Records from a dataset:
----------------------------------------
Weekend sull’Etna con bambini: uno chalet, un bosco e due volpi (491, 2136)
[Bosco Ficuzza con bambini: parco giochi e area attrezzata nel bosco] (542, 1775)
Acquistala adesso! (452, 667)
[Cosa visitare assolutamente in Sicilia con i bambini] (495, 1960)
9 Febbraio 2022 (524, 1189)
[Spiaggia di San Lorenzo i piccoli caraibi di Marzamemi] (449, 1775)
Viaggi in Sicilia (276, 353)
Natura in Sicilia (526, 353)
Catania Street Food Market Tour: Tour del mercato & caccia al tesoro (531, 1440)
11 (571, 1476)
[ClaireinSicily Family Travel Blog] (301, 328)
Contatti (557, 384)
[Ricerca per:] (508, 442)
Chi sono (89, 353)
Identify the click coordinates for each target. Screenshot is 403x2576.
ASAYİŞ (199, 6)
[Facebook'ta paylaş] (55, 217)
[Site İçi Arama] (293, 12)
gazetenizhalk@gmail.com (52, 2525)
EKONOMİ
----------------------------------------
Repeat each line above exactly as written.

Weekend sull’Etna con bambini: uno chalet, un bosco e due volpi (491, 2136)
[Bosco Ficuzza con bambini: parco giochi e area attrezzata nel bosco] (542, 1775)
Acquistala adesso! (452, 667)
[Cosa visitare assolutamente in Sicilia con i bambini] (495, 1960)
9 Febbraio 2022 (524, 1189)
[Spiaggia di San Lorenzo i piccoli caraibi di Marzamemi] (449, 1775)
Viaggi in Sicilia (276, 353)
Natura in Sicilia (526, 353)
Catania Street Food Market Tour: Tour del mercato & caccia al tesoro (531, 1440)
11 (571, 1476)
[ClaireinSicily Family Travel Blog] (301, 328)
Contatti (557, 384)
[Ricerca per:] (508, 442)
Chi sono (89, 353)
Identify the click coordinates for each target. Screenshot is 403x2576.
ASAYİŞ (199, 6)
[Facebook'ta paylaş] (55, 217)
[Site İçi Arama] (293, 12)
gazetenizhalk@gmail.com (52, 2525)
EKONOMİ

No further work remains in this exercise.